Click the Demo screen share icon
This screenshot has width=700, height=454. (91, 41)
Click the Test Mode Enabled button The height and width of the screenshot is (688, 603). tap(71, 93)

==

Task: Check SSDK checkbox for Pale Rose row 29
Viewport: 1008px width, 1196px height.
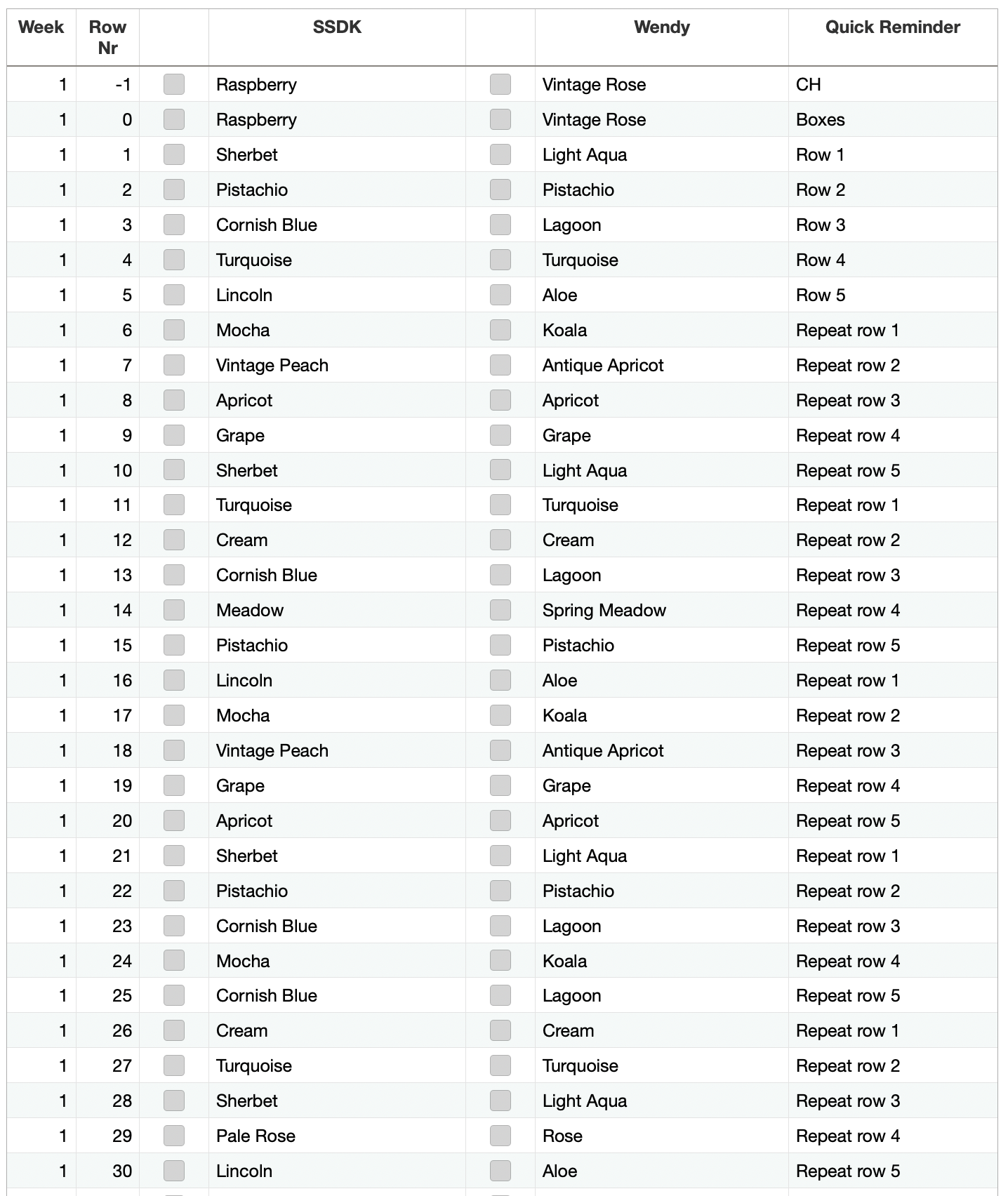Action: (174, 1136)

Task requirements:
I'd like the lines above from the one with "Click the Demo screen share icon" up to and including the one with "Click the Test" copied exactly, with no other lines.

Result:
Click the Demo screen share icon
This screenshot has width=700, height=454. (91, 41)
Click the Test Mode Enabled button The height and width of the screenshot is (688, 603). tap(71, 93)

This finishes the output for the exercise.